一下为原代码,这种情况该如何解决啊
import pandas as pd
import numpy as np
from sklearn.model_selection import train_test_split
from sklearn.preprocessing import StandardScaler
from tensorflow.keras.models import Sequential
from tensorflow.keras.layers import Dense
def predict_heart_disease(file_path):
# 数据加载
data = pd.read_csv(file_path, encoding='gbk')
# 检查数据形状
print(f'Data shape: {data.shape}')
# 分离特征和目标变量
if '是否患有心血管疾病' in data.columns:
y = data['是否患有心血管疾病'].values
X = data.drop('是否患有心血管疾病', axis=1).values
# 数据预处理
scaler = StandardScaler()
X = scaler.fit_transform(X)
# 检查特征数量
print(f'Feature count: {X.shape[1]}')
# 数据划分
X_train, X_test, y_train, y_test = train_test_split(X, y, test_size=0.2, random_state=42)
# 构建模型
model = Sequential()
model.add(Dense(128, activation='relu', input_shape=(X_train.shape[1],)))
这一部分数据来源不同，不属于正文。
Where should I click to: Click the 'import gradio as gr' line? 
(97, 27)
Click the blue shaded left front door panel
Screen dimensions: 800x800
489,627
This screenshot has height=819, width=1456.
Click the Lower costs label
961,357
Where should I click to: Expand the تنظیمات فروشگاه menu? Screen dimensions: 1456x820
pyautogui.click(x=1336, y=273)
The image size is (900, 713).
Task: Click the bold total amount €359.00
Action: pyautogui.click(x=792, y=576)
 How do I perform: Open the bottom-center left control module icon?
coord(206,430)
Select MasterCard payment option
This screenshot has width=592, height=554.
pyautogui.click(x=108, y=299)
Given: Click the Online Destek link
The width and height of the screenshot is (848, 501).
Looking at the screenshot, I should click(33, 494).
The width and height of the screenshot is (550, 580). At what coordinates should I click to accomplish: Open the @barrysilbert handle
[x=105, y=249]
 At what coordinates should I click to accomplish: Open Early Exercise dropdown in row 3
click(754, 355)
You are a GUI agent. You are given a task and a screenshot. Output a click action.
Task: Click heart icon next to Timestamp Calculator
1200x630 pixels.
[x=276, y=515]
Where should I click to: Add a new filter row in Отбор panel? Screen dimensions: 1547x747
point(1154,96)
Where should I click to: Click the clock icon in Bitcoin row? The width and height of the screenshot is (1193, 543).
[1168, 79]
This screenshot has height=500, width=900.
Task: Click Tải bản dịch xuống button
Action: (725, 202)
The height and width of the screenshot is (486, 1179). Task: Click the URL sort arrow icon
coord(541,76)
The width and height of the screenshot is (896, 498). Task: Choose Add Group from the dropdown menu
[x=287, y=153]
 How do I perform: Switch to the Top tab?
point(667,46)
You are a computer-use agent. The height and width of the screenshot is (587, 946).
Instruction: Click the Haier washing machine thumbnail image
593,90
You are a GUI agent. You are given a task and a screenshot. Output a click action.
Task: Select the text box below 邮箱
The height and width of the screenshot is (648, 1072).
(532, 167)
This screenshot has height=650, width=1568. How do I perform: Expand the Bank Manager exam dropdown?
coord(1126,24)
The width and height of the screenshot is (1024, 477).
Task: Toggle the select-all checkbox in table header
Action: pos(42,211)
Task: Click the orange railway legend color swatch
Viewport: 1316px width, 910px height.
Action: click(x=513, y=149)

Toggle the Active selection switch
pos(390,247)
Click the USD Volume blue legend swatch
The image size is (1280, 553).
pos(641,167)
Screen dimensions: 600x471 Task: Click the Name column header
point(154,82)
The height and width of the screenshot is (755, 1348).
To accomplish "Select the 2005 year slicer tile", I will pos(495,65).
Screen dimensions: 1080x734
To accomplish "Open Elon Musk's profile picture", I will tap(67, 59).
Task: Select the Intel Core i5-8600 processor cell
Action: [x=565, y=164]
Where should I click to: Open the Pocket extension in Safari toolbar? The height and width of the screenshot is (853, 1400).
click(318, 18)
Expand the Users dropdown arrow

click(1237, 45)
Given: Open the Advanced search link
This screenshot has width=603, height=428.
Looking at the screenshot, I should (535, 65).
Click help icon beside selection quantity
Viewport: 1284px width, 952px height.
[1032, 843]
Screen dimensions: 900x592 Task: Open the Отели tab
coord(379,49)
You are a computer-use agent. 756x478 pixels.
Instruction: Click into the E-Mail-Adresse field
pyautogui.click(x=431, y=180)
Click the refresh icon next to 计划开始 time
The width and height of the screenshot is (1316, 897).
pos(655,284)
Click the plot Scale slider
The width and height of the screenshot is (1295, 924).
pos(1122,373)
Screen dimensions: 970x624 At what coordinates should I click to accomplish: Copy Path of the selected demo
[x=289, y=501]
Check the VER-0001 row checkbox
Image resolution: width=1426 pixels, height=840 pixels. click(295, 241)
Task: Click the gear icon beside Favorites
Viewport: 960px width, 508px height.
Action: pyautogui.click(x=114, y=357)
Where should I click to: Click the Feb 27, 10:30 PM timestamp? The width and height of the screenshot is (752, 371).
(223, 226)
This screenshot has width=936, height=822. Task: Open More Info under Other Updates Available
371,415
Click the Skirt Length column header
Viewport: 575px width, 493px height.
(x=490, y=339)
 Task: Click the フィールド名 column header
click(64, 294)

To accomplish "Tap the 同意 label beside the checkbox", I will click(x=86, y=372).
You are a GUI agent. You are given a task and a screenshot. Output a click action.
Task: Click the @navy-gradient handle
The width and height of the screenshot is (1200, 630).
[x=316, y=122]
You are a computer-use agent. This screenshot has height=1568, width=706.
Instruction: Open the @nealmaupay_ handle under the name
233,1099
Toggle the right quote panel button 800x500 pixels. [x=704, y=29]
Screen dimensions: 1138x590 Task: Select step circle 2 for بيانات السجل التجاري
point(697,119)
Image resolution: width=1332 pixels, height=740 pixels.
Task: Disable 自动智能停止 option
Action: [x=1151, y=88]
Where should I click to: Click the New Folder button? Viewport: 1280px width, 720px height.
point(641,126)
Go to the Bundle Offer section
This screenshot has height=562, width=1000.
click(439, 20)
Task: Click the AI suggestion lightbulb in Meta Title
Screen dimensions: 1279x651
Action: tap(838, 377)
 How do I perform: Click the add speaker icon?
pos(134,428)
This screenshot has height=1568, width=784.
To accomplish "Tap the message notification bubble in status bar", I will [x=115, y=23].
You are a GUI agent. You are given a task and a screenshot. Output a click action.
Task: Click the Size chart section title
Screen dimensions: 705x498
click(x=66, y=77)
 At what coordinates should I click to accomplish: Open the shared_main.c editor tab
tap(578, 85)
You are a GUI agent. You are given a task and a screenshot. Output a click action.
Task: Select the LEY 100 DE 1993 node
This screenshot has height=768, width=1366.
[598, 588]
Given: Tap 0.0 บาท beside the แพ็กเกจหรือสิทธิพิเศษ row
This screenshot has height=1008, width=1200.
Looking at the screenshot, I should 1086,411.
model.add(Dense(64, activation='relu'))
model.add(Dense(1, activation='sigmoid'))
# 模型编译
model.compile(loss='binary_crossentropy', optimizer='adam', metrics=['accuracy'])
# 模型训练
model.fit(X_train, y_train, epochs=10, batch_size=32)
# 模型评估
score = model.evaluate(X_test, y_test, verbose=0)
print('Test loss:', score[0])
print('Test accuracy:', score[1])
# 新数据预测
new_data = np.array([[65, 1, 3, 140, 260, 0, 2, 140, 1, 2.0, 3, 0, 6]]) # 这个数组需要根据你的实际特征来修改
new_data = scaler.transform(new_data)
prediction = model.predict(new_data)
if prediction[0][0] >= 0.5:
print('有心血管疾病')
else:
print('无心血管疾病')
# 文件列表
files = [r"C:\Users\1\Desktop\heart_disease\1-首次病程记录.csv", r"C:\Users\1\Desktop\heart_disease\2-日常病程记录.csv",
r"C:\Users\1\Desktop\heart_disease\3-出院记录.csv", r"C:\Users\1\Desktop\heart_disease\4-检验记录表.csv",
r"C:\Users\1\Desktop\heart_disease\5-检验明细表.csv", r"C:\Users\1\Desktop\heart_disease\6-细菌结果表.csv",
r"C:\Users\1\Desktop\heart_disease\7-影像检查报告表.csv", r"C:\Users\1\Desktop\heart_disease\8-输出结果.csv"]
# 针对每一个文件运行函数
for file in files:
print(f"Processing {file}")
predict_heart_disease(file)